Thesis: Participation is central to Thomas Aquinas’ theology of seeing God. This concept from the platonic tradition enables him to articulate how man can share in God’s perfect beatitude and see the essence of God without compromising the place of Christ in the beatific vision. Consequently, participation is key to demonstrating that the criticism of Aquinas’s theology of seeing God as “insufficiently Christological” (Boersma, Seeing God, 161) is not a fair reading of Aquinas. It follows from this that the contrast between Aquinas and John Owen on the role of Christ in the beatific vision has been exaggerated. Aquinas’s participatory account of seeing God is not only sufficiently Christological, it is also essential to a robust recovery of the doctrine of the beatific vision.

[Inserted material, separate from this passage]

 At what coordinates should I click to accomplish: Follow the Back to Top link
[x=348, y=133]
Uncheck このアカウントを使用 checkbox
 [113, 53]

This paper begins with Aquinas’s definition of beatitude and its relationship to God’s simplicity, before turning to Thomas’s understanding of participation and its application to man’s experience of beatitude in the beatific vision. The concept of participation is then traced back through Boethius to the platonic tradition and its origin in Plato’s works.

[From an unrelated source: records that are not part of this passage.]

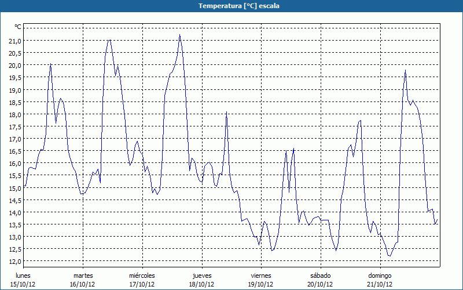Select the 18/10/12 date label
The image size is (463, 290).
pos(201,284)
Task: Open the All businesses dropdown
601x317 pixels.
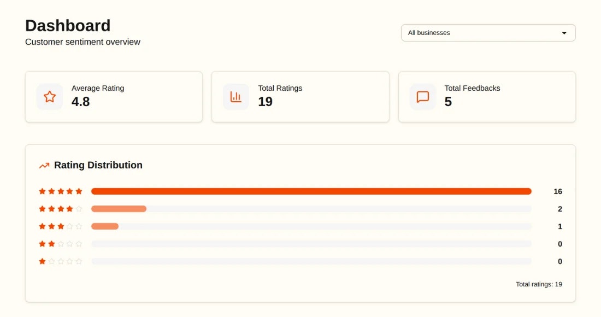Action: click(488, 33)
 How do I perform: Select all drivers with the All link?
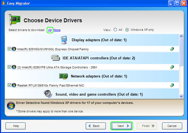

Next, the paper goes on to demonstrate why participation is important for Aquinas’s theology of seeing God. The doctrine of participation enables him to argue that the saints see God’s essence and share in God’s perfect beatitude eternally while maintaining the transcendence of God and the Creator-creature distinction. Participation is also essential to understanding the relationship of Christ to the saints’ experience of beatitude and consequently helps to answer Hans Boersma’s critique that if the saints see God’s essence, then this diminishes the role of Christ in the beatific vision.
Finally, the argument concludes with a constructive articulation of the beatific vision from a Reformed and Thomistic perspective drawing on not only Aquinas and the doctrine of participation but also on John Owen and Jonathan Edwards. Finally, this paper will incorporate the doctrine of inseparable operations as an aid to a trinitarian philosophical-theological account of the beatific vision.